The inlet was traditionally known as Te Waimokoia to Tāmaki Māori.

Te Tō Waka at Ōtāhuhu is the location of one of the overland routes between the two harbours (and thus the Pacific Ocean and the Tasman Sea), where the Maori would beach their waka (canoes) and drag them overland to the other coast, thus avoiding having to paddle around Cape Reinga. This made the area of immense strategic importance in both pre-European times and during the early years of European occupation. Portage Road, Ōtāhuhu approximately follows this route.

In the 1850s, after settlement by Europeans, the areas around the inlet had become the agricultural centre of Auckland. Later industrial expansion westwards from the new railway line at Westfield led to increasing discharges of contaminants into the inlet.
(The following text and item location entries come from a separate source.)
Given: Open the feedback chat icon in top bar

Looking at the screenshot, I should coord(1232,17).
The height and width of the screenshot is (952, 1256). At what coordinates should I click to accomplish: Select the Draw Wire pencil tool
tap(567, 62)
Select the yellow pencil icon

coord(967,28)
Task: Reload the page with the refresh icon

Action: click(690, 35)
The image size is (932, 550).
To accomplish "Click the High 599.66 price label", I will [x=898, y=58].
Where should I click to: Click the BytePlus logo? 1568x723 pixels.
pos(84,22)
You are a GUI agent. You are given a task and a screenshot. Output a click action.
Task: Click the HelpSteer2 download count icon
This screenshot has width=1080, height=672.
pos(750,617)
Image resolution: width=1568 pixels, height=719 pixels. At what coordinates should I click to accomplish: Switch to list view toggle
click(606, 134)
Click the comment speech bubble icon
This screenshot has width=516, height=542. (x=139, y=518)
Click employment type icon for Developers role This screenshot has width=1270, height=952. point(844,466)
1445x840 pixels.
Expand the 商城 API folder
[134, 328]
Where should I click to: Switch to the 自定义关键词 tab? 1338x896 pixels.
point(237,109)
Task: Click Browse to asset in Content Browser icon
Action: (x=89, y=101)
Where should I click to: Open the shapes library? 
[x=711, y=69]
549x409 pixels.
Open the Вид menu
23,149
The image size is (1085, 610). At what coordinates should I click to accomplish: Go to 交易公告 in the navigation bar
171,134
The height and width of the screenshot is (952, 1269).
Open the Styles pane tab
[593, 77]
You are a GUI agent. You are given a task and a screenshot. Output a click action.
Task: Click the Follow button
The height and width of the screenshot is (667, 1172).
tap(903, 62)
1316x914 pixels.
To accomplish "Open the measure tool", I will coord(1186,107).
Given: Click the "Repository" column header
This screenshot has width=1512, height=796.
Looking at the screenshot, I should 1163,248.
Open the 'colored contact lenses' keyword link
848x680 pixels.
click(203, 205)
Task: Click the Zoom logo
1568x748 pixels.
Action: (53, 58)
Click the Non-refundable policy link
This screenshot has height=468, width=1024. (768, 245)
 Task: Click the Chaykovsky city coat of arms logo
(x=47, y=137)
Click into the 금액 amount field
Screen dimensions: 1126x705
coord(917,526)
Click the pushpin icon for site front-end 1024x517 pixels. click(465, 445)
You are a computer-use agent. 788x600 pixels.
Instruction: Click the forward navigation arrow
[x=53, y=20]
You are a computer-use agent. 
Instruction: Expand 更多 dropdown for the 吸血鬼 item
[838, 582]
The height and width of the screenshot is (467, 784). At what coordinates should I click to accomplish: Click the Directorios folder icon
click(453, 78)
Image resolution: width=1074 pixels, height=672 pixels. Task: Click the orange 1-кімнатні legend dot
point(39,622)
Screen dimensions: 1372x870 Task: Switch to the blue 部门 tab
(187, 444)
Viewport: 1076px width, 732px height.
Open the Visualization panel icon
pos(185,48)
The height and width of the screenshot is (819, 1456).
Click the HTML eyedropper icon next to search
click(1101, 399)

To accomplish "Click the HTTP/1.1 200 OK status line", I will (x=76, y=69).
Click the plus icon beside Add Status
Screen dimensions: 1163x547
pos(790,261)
In 1947, Dove-Myer Robinson (then a council member of the Auckland Drainage Board) suggested an alternative to the planned Motukorea / Browns Island sewage scheme, where the Māngere Inlet would be dammed beneath at the Māngere Bridge and all of Auckland's sewage sent to the inlet, acting as a large-scale oxidation pond filled with water hyacinths. The idea did not progress, and eventually the Manukau Wastewater Treatment Plant was opened, which included oxidation ponds located between Puketutu Island and Māngere.

== Environment ==

The inlet is highly man-modified, with three embayments at the inlets of historic streams having been lost along the northern shore, to a significant degree for use as landfills, and a loss of tidal inundation to the Hopua volcanic crater forming the Onehunga Basin further west. Ann’s Creek in the north-east still has a short section of open stream remaining in the north-east. Land reclamation in the 1960s for the Westfield Rail Yards also reduced the inlet in the east, while the southern shore is less modified.

The area is generally known for relatively muddy, sedimented waters, which seem to predate human occupation of the area. Mangrove swamp fringes are present around most of the shoreline, becoming less common west of Māngere Bridge.

For many years the many industries, from meatworks and abattoirs, to phosphate fertiliser works and other factories located here were discharging large amounts of untreated waste into the Manukau Harbour. This had a detrimental effect on the ecology of the harbour which at the turn of the 20th century had been a popular and attractive place to swim, sail, fish and gather shellfish. During the 1950s, the decomposition of organic wastes (including from residential areas and facilities like Middlemore Hospital into the mud flats led to sulphate reduction under anaerobic conditions – leading to complaints about hydrogen sulphide smells, and blackening of lead paint in the areas around the inlet. From 1962, the Mangere sewage works removed many of the household and industrial wastes that were previously discharged and led to significant improvements. As of 2008, a number of coastal protection zones had been established around the shores of the inlet.

However, industrial sewage mixed with stormwater overflows, and other contamination still leads to above-average traces of toxins like pesticides, insecticides, PCBs and copper in the mussels and oysters sampled by testing.

In the discussions around Stadium New Zealand, constructing the new venue over the eastern shoreline of the inlet was mooted by several architects as a potential alternative to the Auckland CBD location. They considered that the site would be far enough away from residential areas to suit the need for a large and busy multi-use stadium, but would also be able to be accessed easily by public transport (trains) and cars, more so than the CBD location. However, the idea failed to get public traction.